→ **Source data**
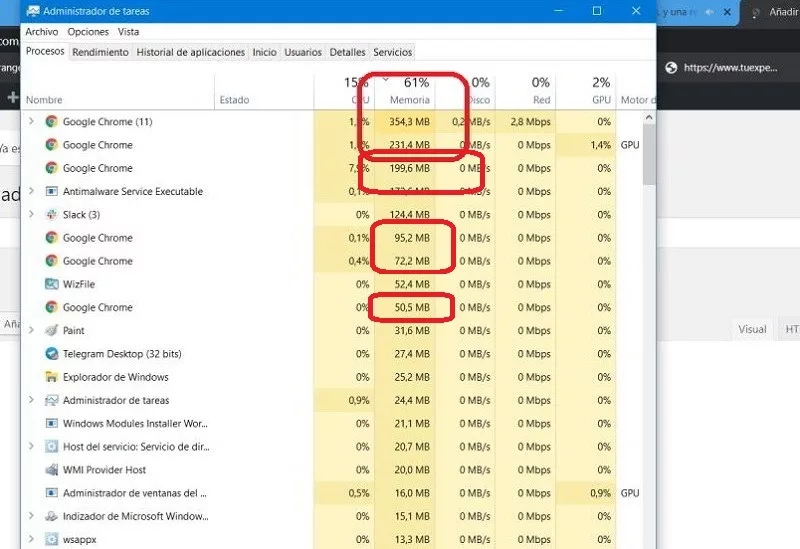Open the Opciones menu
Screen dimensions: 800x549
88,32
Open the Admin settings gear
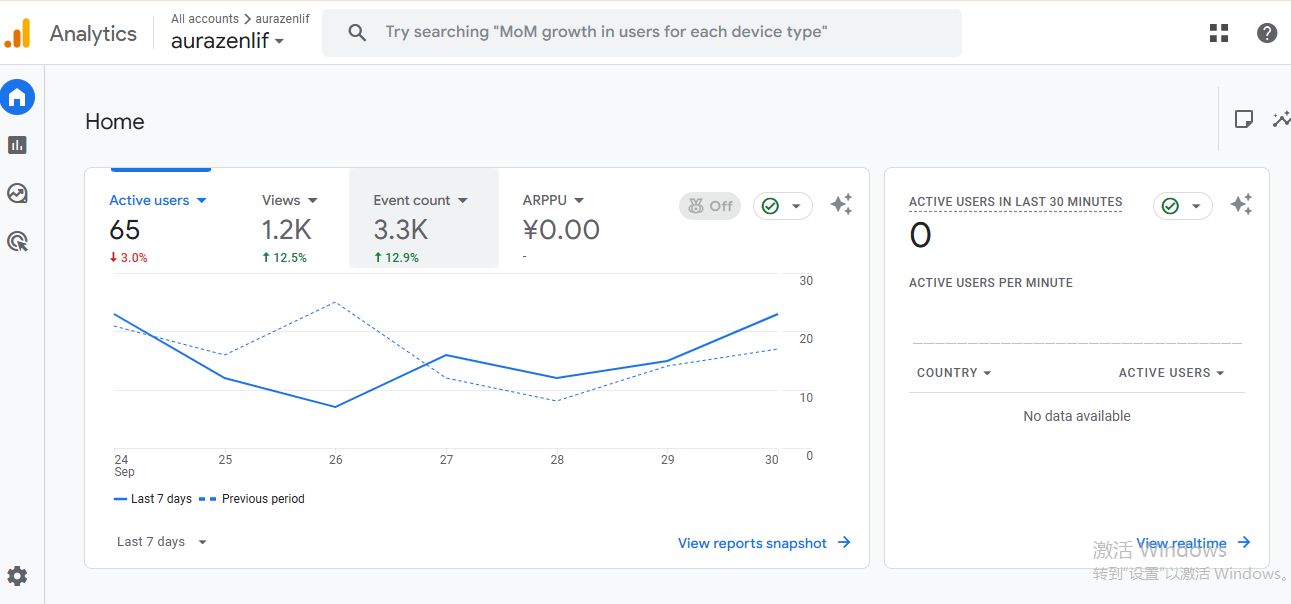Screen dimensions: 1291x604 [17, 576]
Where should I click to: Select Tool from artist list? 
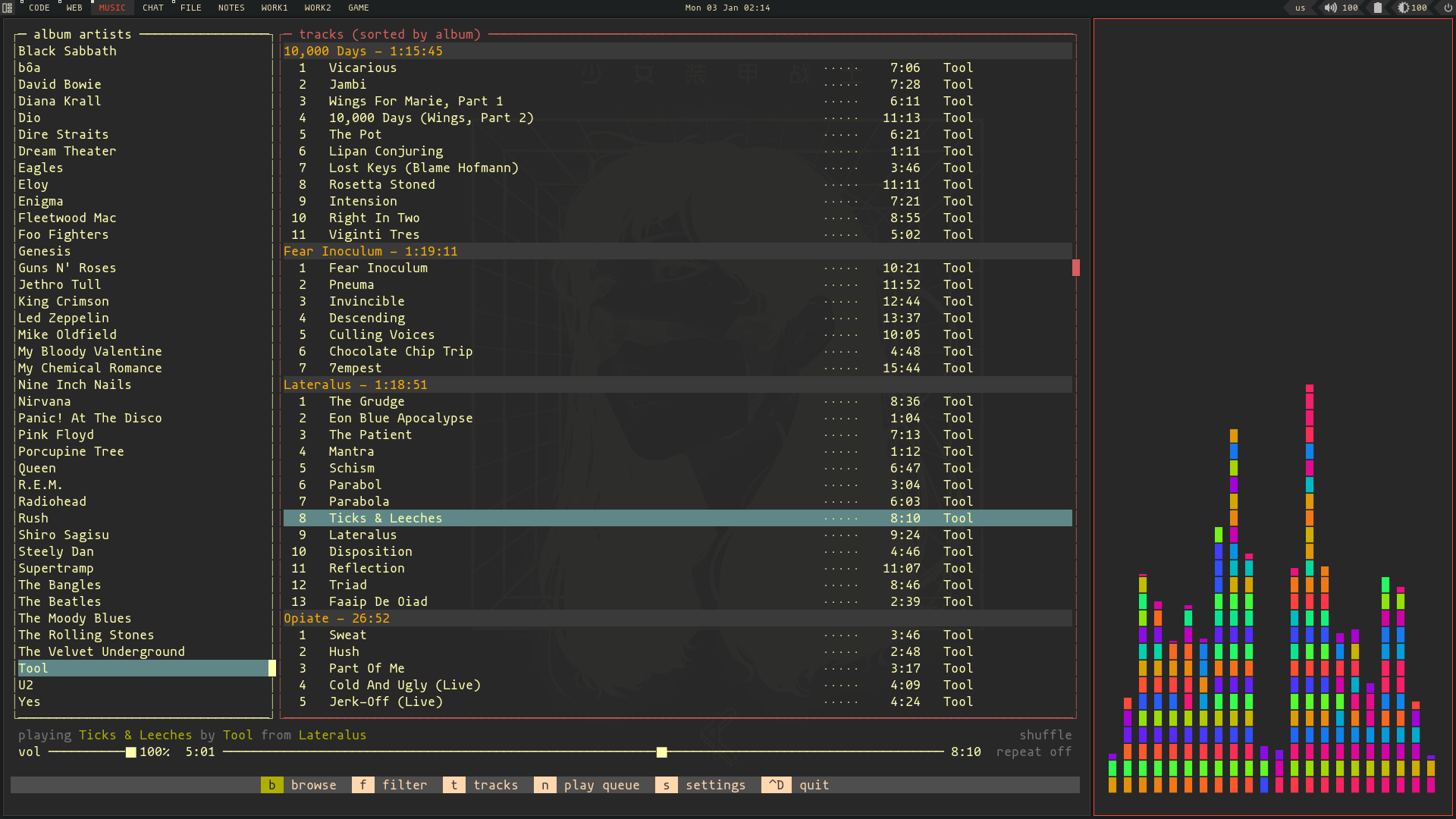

→ **Exercise prompt**
Starting from the line where "Open the Admin settings gear" appears, copy every line through the end of the material, both ends included, but no pictures.

→ **Result of the task**
Open the Admin settings gear
Screen dimensions: 1291x604 [17, 576]
Where should I click to: Select Tool from artist list? 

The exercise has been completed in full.